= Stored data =
........

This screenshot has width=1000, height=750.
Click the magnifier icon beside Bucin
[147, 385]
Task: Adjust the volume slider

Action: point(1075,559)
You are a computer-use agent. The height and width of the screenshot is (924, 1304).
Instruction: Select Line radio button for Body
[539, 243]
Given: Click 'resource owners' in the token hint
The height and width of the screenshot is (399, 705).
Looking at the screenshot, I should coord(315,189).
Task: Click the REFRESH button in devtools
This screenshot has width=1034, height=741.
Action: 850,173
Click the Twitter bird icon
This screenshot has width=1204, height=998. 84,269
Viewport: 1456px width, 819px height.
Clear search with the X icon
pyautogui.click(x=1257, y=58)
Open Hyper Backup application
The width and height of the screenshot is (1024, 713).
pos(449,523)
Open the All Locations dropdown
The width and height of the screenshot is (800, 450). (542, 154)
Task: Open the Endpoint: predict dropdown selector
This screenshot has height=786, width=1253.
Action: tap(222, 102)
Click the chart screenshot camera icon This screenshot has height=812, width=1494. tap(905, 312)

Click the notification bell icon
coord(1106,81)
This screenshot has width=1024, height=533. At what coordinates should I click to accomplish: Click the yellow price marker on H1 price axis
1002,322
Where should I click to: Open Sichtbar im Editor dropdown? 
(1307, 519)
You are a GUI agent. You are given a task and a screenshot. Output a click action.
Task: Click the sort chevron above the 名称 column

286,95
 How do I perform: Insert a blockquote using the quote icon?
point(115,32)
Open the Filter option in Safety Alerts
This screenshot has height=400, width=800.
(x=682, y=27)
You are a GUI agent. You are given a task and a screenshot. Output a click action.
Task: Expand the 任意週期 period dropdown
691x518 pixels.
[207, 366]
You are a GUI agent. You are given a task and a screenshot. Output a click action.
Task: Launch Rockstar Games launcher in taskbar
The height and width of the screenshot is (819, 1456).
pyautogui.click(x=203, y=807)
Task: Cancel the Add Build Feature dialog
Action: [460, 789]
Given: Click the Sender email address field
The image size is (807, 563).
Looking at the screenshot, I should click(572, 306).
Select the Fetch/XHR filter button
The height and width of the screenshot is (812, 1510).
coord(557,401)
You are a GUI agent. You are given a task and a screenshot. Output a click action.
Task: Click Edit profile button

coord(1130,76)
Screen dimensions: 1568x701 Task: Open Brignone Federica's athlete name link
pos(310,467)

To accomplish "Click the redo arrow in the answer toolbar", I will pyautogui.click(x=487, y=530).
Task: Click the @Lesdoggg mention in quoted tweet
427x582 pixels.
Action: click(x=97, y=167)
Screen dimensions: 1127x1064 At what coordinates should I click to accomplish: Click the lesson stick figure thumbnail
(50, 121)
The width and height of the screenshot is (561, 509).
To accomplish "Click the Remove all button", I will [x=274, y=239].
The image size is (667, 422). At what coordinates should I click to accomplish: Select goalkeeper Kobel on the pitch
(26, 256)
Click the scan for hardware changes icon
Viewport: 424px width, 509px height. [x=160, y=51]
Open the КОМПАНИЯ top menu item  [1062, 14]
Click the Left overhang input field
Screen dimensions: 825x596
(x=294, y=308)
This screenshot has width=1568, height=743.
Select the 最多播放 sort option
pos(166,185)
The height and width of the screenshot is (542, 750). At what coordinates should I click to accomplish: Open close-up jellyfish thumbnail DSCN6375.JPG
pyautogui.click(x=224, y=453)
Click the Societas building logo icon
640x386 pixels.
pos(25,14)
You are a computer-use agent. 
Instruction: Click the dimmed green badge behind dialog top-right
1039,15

........

= Written request =
Copy out every one of the records above word for word, with no changes.

= Solution to the problem =
This screenshot has width=1000, height=750.
Click the magnifier icon beside Bucin
[147, 385]
Task: Adjust the volume slider

Action: point(1075,559)
You are a computer-use agent. The height and width of the screenshot is (924, 1304).
Instruction: Select Line radio button for Body
[539, 243]
Given: Click 'resource owners' in the token hint
The height and width of the screenshot is (399, 705).
Looking at the screenshot, I should coord(315,189).
Task: Click the REFRESH button in devtools
This screenshot has width=1034, height=741.
Action: 850,173
Click the Twitter bird icon
This screenshot has width=1204, height=998. 84,269
Viewport: 1456px width, 819px height.
Clear search with the X icon
pyautogui.click(x=1257, y=58)
Open Hyper Backup application
The width and height of the screenshot is (1024, 713).
pos(449,523)
Open the All Locations dropdown
The width and height of the screenshot is (800, 450). (542, 154)
Task: Open the Endpoint: predict dropdown selector
This screenshot has height=786, width=1253.
Action: tap(222, 102)
Click the chart screenshot camera icon This screenshot has height=812, width=1494. tap(905, 312)

Click the notification bell icon
coord(1106,81)
This screenshot has width=1024, height=533. At what coordinates should I click to accomplish: Click the yellow price marker on H1 price axis
1002,322
Where should I click to: Open Sichtbar im Editor dropdown? 
(1307, 519)
You are a GUI agent. You are given a task and a screenshot. Output a click action.
Task: Click the sort chevron above the 名称 column

286,95
 How do I perform: Insert a blockquote using the quote icon?
point(115,32)
Open the Filter option in Safety Alerts
This screenshot has height=400, width=800.
(x=682, y=27)
You are a GUI agent. You are given a task and a screenshot. Output a click action.
Task: Expand the 任意週期 period dropdown
691x518 pixels.
[207, 366]
You are a GUI agent. You are given a task and a screenshot. Output a click action.
Task: Launch Rockstar Games launcher in taskbar
The height and width of the screenshot is (819, 1456).
pyautogui.click(x=203, y=807)
Task: Cancel the Add Build Feature dialog
Action: [460, 789]
Given: Click the Sender email address field
The image size is (807, 563).
Looking at the screenshot, I should click(572, 306).
Select the Fetch/XHR filter button
The height and width of the screenshot is (812, 1510).
coord(557,401)
You are a GUI agent. You are given a task and a screenshot. Output a click action.
Task: Click Edit profile button

coord(1130,76)
Screen dimensions: 1568x701 Task: Open Brignone Federica's athlete name link
pos(310,467)

To accomplish "Click the redo arrow in the answer toolbar", I will pyautogui.click(x=487, y=530).
Task: Click the @Lesdoggg mention in quoted tweet
427x582 pixels.
Action: click(x=97, y=167)
Screen dimensions: 1127x1064 At what coordinates should I click to accomplish: Click the lesson stick figure thumbnail
(50, 121)
The width and height of the screenshot is (561, 509).
To accomplish "Click the Remove all button", I will [x=274, y=239].
The image size is (667, 422). At what coordinates should I click to accomplish: Select goalkeeper Kobel on the pitch
(26, 256)
Click the scan for hardware changes icon
Viewport: 424px width, 509px height. [x=160, y=51]
Open the КОМПАНИЯ top menu item  [1062, 14]
Click the Left overhang input field
Screen dimensions: 825x596
(x=294, y=308)
This screenshot has width=1568, height=743.
Select the 最多播放 sort option
pos(166,185)
The height and width of the screenshot is (542, 750). At what coordinates should I click to accomplish: Open close-up jellyfish thumbnail DSCN6375.JPG
pyautogui.click(x=224, y=453)
Click the Societas building logo icon
640x386 pixels.
pos(25,14)
You are a computer-use agent. 
Instruction: Click the dimmed green badge behind dialog top-right
1039,15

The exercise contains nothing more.